Advertisement
Advertisement

Oil Price Fundamental Daily Forecast – Surprise EIA Build Could Pressure Prices Along with Demand Concerns

By:
James Hyerczyk
Published: Mar 27, 2019, 10:56 UTC

Government data is showing that hedge funds and other money managers have increased bets that demand for oil will be sustained. However, the markets may not go anywhere over the near-term until a deal is reached on U.S.-China trade talks. We could start to see some movement in that area when trade talks resume on Thursday.

Crude Oil

U.S. West Texas Intermediate and international benchmark Brent crude oil futures are trading mixed on Wednesday. The price action is also indicating a slight divergence between WTI and Brent crude oil with the U.S. market showing more strength this week. Both markets are still having trouble overcoming major long-term resistance areas.

At 10:20 GMT, May WTI crude oil is trading $59.48, down $0.46 or -0.77% and June Brent crude oil is at $67.16, down 0.27 or -0.40%.

With technical resistance clearly defined overhead, the price action this week suggests the markets have reached a balance point with traders waiting for the next event to trigger the next major move. WTI is facing a wall of resistance at $59.63 to $60.39 and Brent’s resistance zone at $67.90 to $68.45.

Continuing to provide the best support and generate the most optimism for higher prices is the OPEC-led production cuts. Additional support is being fueled by the U.S. sanctions against Iran and Venezuela. On Tuesday, prices spiked higher as Venezuela’s main oil export port of Jose and its four crude upgraders were unable to resume operations following a massive power blackout on Monday, the second in a month. The news had a greater impact on WTI prices than Brent.

American Petroleum Institute Weekly Inventories Report

Late Tuesday, the American Petroleum Institute (API) reported a 1.9 million barrel build during the week-ending March 22. Traders were looking for a draw of 1.2 million barrels. The API also reportedly showed stockpile declines of 3.5 million barrels for gasoline and 4.3 million barrels for distillates. Traders were looking for inventory declines of 3.6 million barrels for gasoline and 800,000 barrels for distillates.

Daily Forecast

Wednesday’s weakness suggests growing fears over the impact of a global economic slowdown on demand. Recent manufacturing data from Asia, Europe and the United States pointed towards developing weakness.

Government data is showing that hedge funds and other money managers have increased bets that demand for oil will be sustained. However, the markets may not go anywhere over the near-term until a deal is reached on U.S.-China trade talks. We could start to see some movement in that area when trade talks resume on Thursday.

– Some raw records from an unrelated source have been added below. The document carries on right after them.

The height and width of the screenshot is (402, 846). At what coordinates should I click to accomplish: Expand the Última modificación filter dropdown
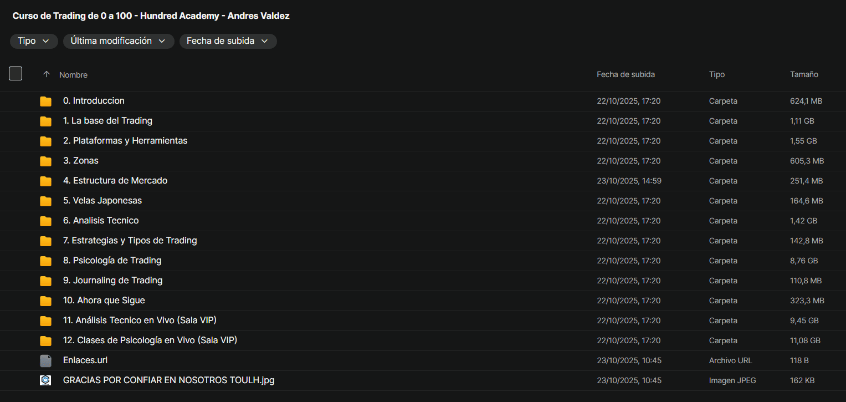click(x=119, y=41)
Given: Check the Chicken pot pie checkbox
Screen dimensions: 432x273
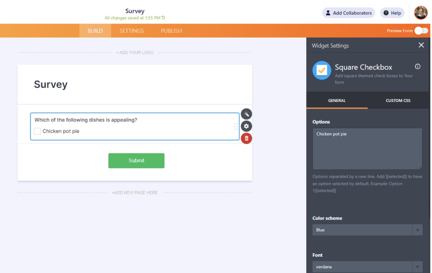Looking at the screenshot, I should tap(37, 131).

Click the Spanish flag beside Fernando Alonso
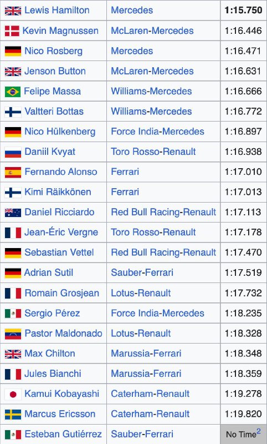click(x=13, y=172)
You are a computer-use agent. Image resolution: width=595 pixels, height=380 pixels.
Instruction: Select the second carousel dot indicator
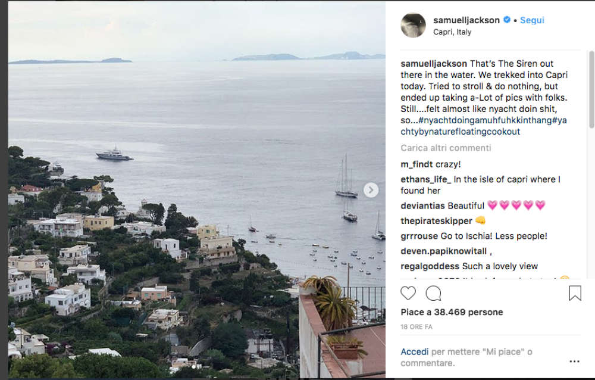[x=199, y=367]
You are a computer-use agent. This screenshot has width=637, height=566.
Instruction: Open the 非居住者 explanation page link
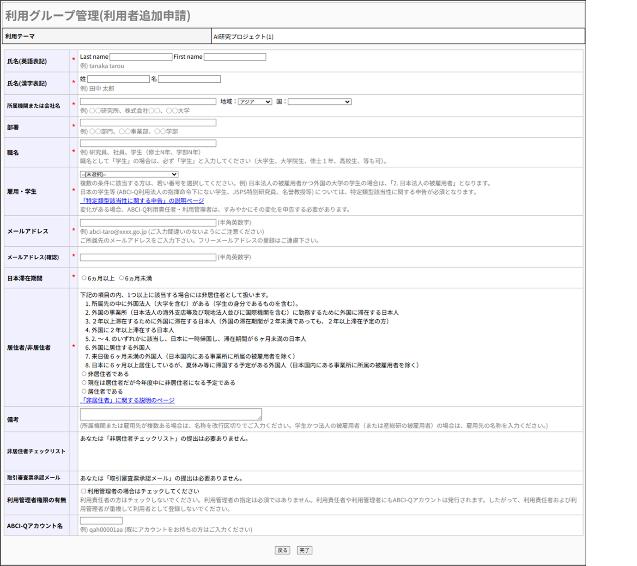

Today’s U.S. Energy Information Administration’s weekly inventories report, due out at 14:30 GMT, is expected to show a 1.1 million barrel draw down for the week-ending March 22. Given the surprise in the API report, traders should be prepared for a possible build. If this occurs then we should see further weakness later today.

About the Author

James is a Florida-based technical analyst, market researcher, educator and trader with 35+ years of experience. He is an expert in the area of patterns, price and time analysis as it applies to futures, Forex, and stocks.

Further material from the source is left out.